You are seeing the effects of the bypass valve. You don't really get full boost levels unless you are at full throttle. The bypass valve exists to help improve fuel economy by reducing the load on the supercharger (and thus fuel consumption) under part-throttle conditions.

Scott
90SM

 

My Mercedes E55 with an aftermarket supercharger is the same way. I have 20 psi vaccum and only 6psi boost. This is the correct way for positive displacement supercharger. I know tubo's work differently, my roomates diseal has zero vaccuum according to the gauge but hits 30psi of boost.

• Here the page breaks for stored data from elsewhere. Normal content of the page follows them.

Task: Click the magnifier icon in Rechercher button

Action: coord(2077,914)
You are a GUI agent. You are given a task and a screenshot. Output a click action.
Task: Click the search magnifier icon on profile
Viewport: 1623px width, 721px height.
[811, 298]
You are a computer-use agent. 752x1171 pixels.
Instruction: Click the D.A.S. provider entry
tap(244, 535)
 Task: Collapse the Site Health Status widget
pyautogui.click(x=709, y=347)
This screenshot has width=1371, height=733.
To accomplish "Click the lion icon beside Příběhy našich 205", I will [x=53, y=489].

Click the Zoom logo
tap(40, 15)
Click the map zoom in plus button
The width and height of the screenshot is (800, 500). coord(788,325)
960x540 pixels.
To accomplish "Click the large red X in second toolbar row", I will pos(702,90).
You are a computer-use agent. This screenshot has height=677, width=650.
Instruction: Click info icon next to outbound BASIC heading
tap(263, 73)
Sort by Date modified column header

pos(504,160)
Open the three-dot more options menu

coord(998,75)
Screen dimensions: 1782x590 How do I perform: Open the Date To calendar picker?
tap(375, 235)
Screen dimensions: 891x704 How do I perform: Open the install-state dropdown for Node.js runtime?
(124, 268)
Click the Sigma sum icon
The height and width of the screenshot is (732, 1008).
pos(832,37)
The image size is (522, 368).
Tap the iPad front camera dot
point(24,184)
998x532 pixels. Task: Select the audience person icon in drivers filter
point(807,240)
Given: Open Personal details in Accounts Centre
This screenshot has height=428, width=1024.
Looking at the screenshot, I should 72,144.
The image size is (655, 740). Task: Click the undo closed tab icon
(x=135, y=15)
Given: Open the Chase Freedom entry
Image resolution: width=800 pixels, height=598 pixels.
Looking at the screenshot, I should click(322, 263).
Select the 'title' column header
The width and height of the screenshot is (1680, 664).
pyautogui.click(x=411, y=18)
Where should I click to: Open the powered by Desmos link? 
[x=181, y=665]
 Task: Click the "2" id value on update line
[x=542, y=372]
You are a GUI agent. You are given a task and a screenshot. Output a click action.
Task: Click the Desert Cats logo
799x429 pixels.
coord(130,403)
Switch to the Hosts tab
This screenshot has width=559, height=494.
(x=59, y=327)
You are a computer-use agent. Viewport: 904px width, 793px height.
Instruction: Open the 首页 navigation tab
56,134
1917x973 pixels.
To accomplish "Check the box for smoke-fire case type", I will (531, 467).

Your Mini is working perfect, no worries.

 

I'm going to correct you here, you have 6 psi of boost and 20 in hg of vaccum, there is a difference.

since the mini has a gasoline engine, it has a throttle body. lets just say your crusing on the road at 60mp at about 5k rpm. the throttle plate will be open quite a bit. now jump off the gas, the throttle plate smacks closed. now, instead of pulling air past the throttle plate, the air is cut off, and the motor is crating a vaccum by trying to pull air into the motor with the throttle plate closed. dont confuse this with true vaccum, which it is not. at an idle the car is doing the same thing, but the bypass valve is open, since thhere is a vaccum, the spring cant hold it closed, and the throttle plate is also mostly closed, so it will also draw a vaccum, but ot nearly as much as on decel.

help any?

 

Why whatever are you talking about

But thanks for proving my point

To the point though 90STX pretty much nailed it. Although on a "normal" roots blown motor(let's say a 6:71 on a small block Chevy) you will see similar condotions.
The bypass isn't the only reason for this vacuum/boost condition you're seeing.

 

20 in of hg is not the same as 20psi of boost. they are not the same unit of measurement. like apples and oranges.

 

Diesel vehicles dont produce vaccum, there is no throttle body.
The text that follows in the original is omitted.